Qī fó zànbài jiātā 七佛讚唄伽他
Hymn-Stanzas in Praise of the Seven Buddhas (Saptabuddhastotra) by 法天 (Fǎtiān / Dharmadeva, 譯)
About the work
A one-juǎn Northern-Sòng translation of an Indian Saptabuddhastotra — a hymn in praise of the seven past buddhas (the saptatathāgata sequence: Vipaśyin, Śikhin, Viśvabhū, Krakucchanda, Kanakamuni, Kāśyapa, and Śākyamuni). Translated by 法天 Fǎtiān (Dharmadeva, d. 1001). The Sanskrit title is Saptabuddhastotra (alternative Saptajinastava).
Structural Division
CANWWW (T32N1682) lists no internal sub-divisions and no related-text pointers.
Abstract
The seven-buddhas sequence is one of the canonical Buddhist devotional themes, attested already in the Mahāpadāna-sutta and the Cháng āhán (Dīrgha Āgama, KR6a0001) Dà běn jīng 大本經. The present stotra is a verse hymn praising each of the seven in turn. Comparable Indian stotras survive in Sanskrit and Tibetan witnesses; this Sòng Chinese version represents the Tang/Sòng-period reception of the genre.
Fǎtiān’s translation career began at Pújīn 蒲津 in Hézhōng prefecture in the early 970s — his earliest known translation, the Qī fó zàn 七佛讚, was made there with the local Sanskritist Fǎjìn 法進. Whether the present Qī fó zànbài jiātā is identical with or distinct from that early Qī fó zàn is unclear; the transmission history may have produced variant titles for substantively the same work. The composition window is Fǎtiān’s full career, 973–1001. The Taishō uses 金臧廣勝寺本 as base.

#### Entries shown:
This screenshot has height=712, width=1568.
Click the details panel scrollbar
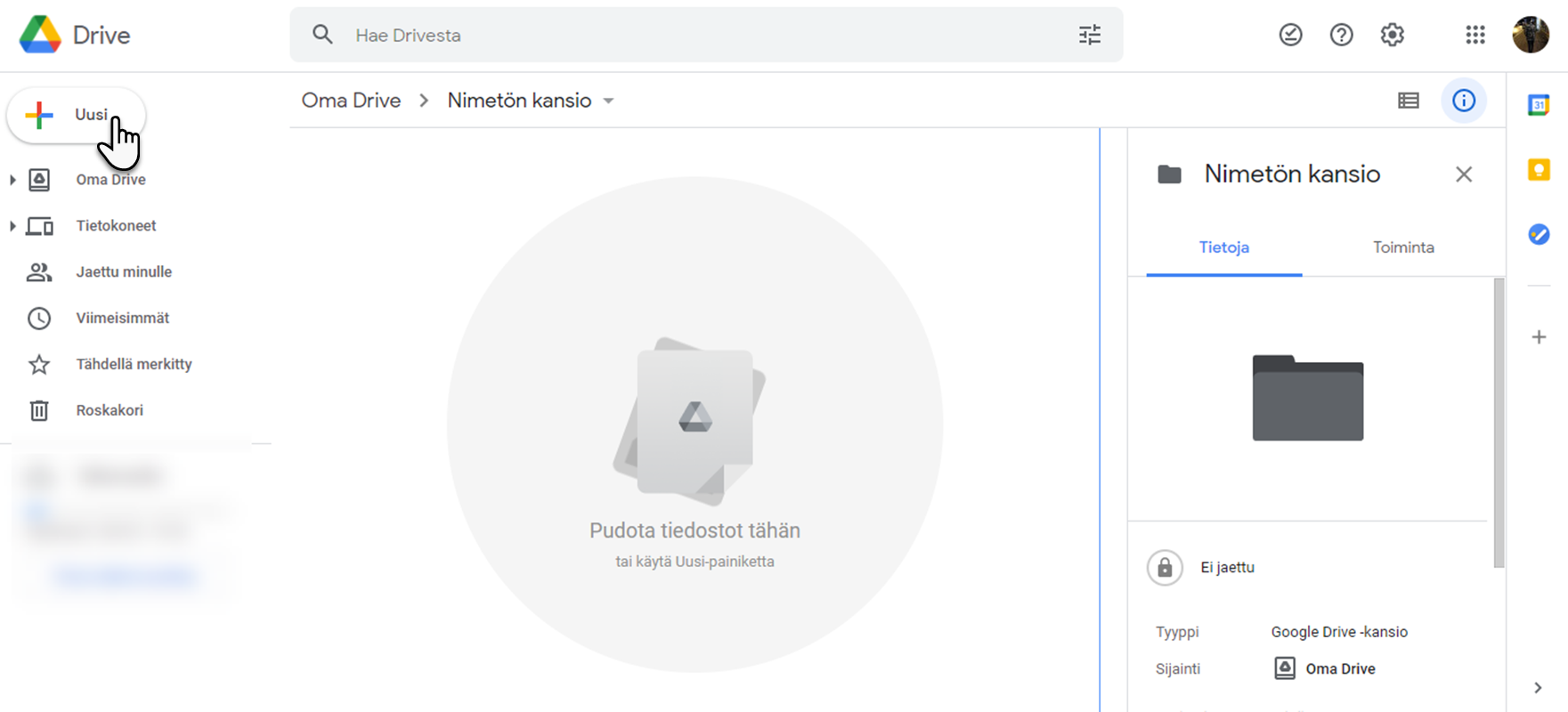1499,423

...

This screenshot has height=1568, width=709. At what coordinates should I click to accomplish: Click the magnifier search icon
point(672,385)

---

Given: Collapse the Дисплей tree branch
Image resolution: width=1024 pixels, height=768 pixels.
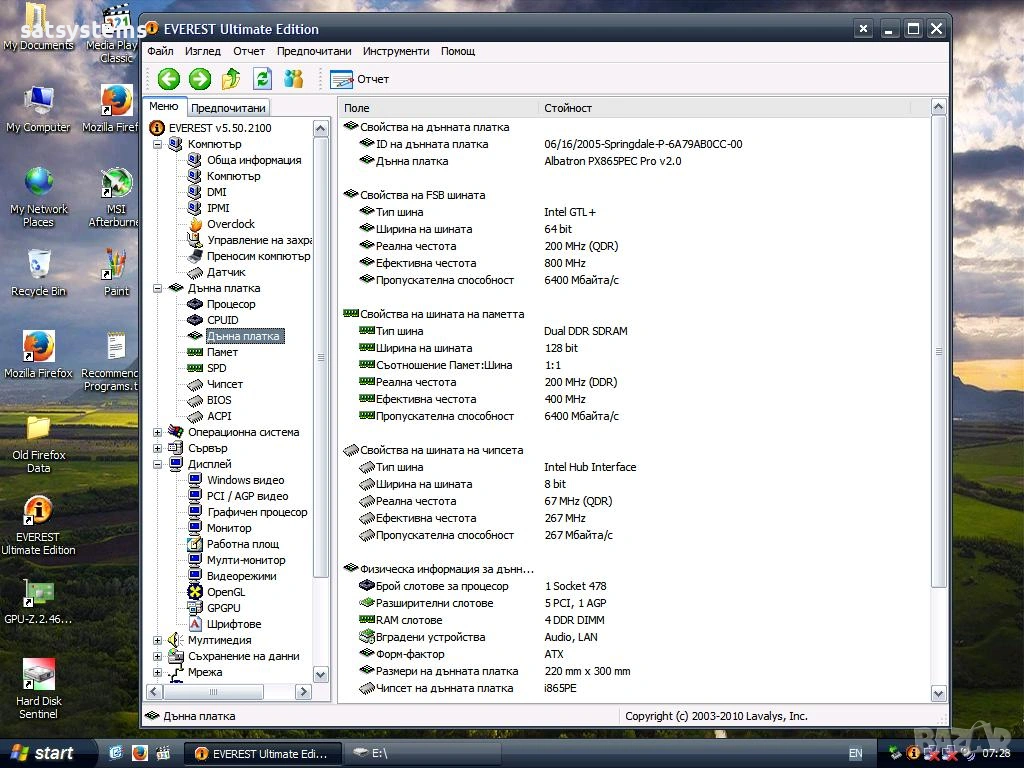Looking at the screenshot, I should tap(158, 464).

#### Work to complete:
[a] According to the text on the seven-buddhas hymn, where did Fǎtiān's translation career begin?
[b] Continue the text on the seven-buddhas hymn from the point where it stops.

#### Results for each task:
[a] It began at Pújīn 蒲津 in Hézhōng prefecture, in the early 970s.

[b]
Translations and research
- No substantial dedicated secondary literature located on this specific text.
- Skilling, Peter. Mahāsūtras: Great Discourses of the Buddha. Oxford: Pali Text Society, 1994. — Background on the seven-buddhas tradition.
- Sen, Tansen. Buddhism, Diplomacy, and Trade. Honolulu: University of Hawai’i Press, 2003.
Other points of interest
The seven-buddhas tradition was central to early Indian Buddhism (where it functioned to root Śākyamuni in a deeper temporal lineage of buddhahood) and persisted through the Mahāyāna and Vajrayāna periods. Devotional stotras on the seven were a natural development; this Saptabuddhastotra is one of the few representatives of the genre to survive in any form.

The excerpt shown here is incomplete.